- Supreme Court of the United States

Argued March 27, 1990 Decided June 11, 1990
- Full case name: Rudy Perpich, Governor of Minnesota, et al. v. Department of Defense, et al.
- Citations: 496 U.S. 334 (more) 110 S. Ct. 2418; 110 L. Ed. 2d 312; 1990 U.S. LEXIS 3012

Case history
- Prior: 666 F. Supp. 1319 (D. Minn. 1987), affirmed, 880 F.2d 11 (8th Cir. 1989); cert. granted, 493 U.S. 1017 (1990).

Holding
- Article I's plain language, read as a whole, establishes that Congress may authorize members of the National Guard of the United States to be ordered to active federal duty for purposes of training outside the United States without either the consent of a state governor or the declaration of a national emergency.

Court membership
- Chief Justice William Rehnquist Associate Justices William J. Brennan Jr. · Byron White Thurgood Marshall · Harry Blackmun John P. Stevens · Sandra Day O'Connor Antonin Scalia · Anthony Kennedy

Case opinion
- Majority: Stevens, joined by unanimous

Laws applied
- U.S. Const. Art. I § 8

= Perpich v. Department of Defense =

Perpich v. Department of Defense, 496 U.S. 334 (1990), was a case decided by the United States Supreme Court concerning the Militia Clauses of Article I, Section 8, of the United States Constitution, in which the court held that Congress may authorize members of the National Guard to be ordered to active federal duty for purposes of training outside the United States without either the consent of the governor of the affected state or the declaration of a national emergency. The plaintiff was Rudy Perpich, governor of Minnesota at the time.

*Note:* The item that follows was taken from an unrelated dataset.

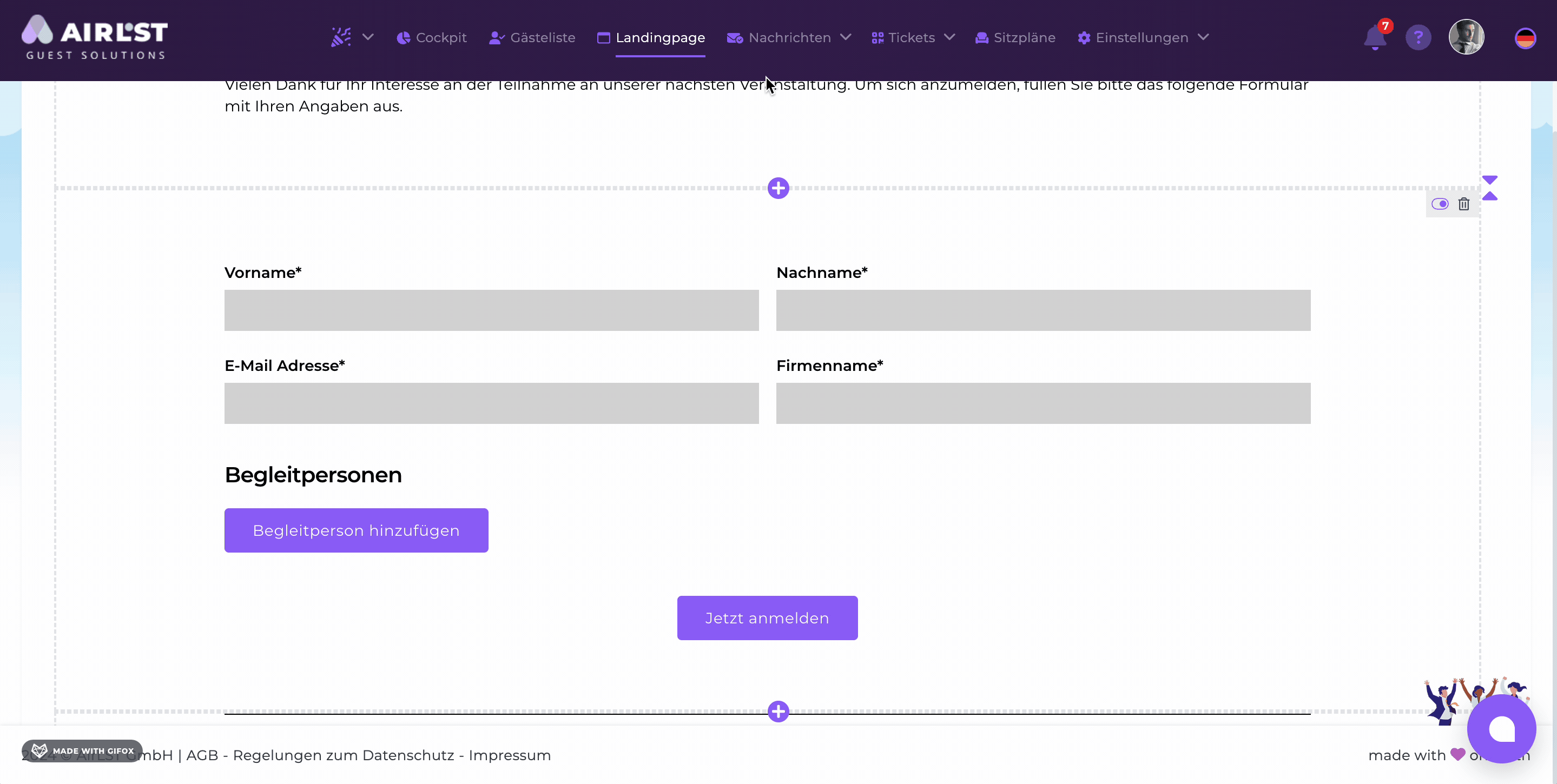Add section above form with plus icon
1557x784 pixels.
pos(778,188)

In 1986, after governors George Deukmejian of California and Joseph E. Brennan of Maine refused to allow the deployment of their states' National Guard units to Central America for training, Congress passed the Montgomery Amendment, which prohibited state governors from withholding their consent. Massachusetts governor Michael Dukakis had also challenged the law, but lost in U.S. District Court in Boston in 1988.